Podstawowym założeniem polskiego miksu energetycznego jest to, że musimy bazować na własnych zasobach - powiedział w piątek dyrektor departamentu energetyki odnawialnej Andrzej Kaźmierski. Dodał, że chodzi o węgiel i odnawialne źródła energii.
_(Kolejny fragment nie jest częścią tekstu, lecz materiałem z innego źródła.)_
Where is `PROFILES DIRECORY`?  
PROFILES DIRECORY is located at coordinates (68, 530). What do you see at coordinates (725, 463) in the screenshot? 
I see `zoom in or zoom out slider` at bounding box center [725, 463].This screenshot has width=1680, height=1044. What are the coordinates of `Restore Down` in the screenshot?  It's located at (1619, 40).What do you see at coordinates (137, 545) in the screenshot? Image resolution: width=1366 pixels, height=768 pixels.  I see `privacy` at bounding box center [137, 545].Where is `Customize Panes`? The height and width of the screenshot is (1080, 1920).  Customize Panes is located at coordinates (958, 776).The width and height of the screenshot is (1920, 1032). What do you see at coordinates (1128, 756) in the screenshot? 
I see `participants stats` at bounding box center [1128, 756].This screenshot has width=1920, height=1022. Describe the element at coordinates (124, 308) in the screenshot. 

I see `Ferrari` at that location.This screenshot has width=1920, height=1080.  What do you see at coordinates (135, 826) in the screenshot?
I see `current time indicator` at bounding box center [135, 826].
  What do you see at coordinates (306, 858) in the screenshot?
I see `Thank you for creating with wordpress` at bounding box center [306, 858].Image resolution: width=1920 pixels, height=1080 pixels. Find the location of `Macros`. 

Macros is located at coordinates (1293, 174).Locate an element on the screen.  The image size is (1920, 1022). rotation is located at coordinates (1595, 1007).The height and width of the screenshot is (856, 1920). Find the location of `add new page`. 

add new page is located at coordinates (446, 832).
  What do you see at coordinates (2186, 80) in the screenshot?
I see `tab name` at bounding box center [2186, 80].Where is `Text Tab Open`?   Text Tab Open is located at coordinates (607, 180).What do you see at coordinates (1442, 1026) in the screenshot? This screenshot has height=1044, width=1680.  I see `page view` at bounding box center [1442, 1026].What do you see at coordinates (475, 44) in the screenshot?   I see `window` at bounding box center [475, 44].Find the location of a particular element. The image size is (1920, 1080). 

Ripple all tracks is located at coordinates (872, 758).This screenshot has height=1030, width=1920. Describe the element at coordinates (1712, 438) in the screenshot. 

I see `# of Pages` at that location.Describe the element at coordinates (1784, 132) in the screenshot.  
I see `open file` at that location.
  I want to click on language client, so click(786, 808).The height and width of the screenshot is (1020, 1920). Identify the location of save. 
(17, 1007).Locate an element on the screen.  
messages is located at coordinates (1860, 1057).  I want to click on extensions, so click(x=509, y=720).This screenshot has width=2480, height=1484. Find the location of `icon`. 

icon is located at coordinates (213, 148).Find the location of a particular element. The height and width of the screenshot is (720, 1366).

Kaźmierski podkreślił, że w światowej i polskiej energetyce odbywa się rewolucja, która polega na wprowadzeniu do gry energetyki rozproszonej jako "istotnego partnera". W przypadku Polski, choć - jak zaznaczył - trwają prace nad określeniem naszego miksu, podstawowym założeniem jest to, że będziemy bazować na własnych zasobach.
Źródła energii
- Dostępny jest węgiel i dostępne są odnawialne źródła energii, choć pod warunkiem, że nie jest to sprowadzana np. z Indonezji biomasa. Źródła te nie są ze sobą w sprzeczności - podkreślał. - Nie chcemy, by nasza energetyka bazowała tylko na węglu; po pierwsze dlatego, że nie chcemy, by węgiel został gwałtownie zużyty, po drugie - by zostało zdewastowane środowisko - dodał. Jego zdaniem, "naturalnym miejscem dla źródeł odnawialnych jest energetyka rozproszona i indywidulna. Jak podkreślił "świat rozwija się w kierunku prosumentyzmu", co oznacza, że konsument energii jest jednocześnie jego producentem i konsumentem. Kaźmierski poinformował też, że są już "pierwsze koncepcje" systemu wsparcia dla kogeneracji, czyli jednoczesnego wytwarzania ciepła i energii elektrycznej, bo obecny system - w postaci tzw. żółtych i czerwonych certyfikatów, wygasa z końcem 2018 r. Kaźmierski zapewnił, że do tego czasu nowe zasady zostaną opracowane i notyfikowane w Komisji Europejskiej.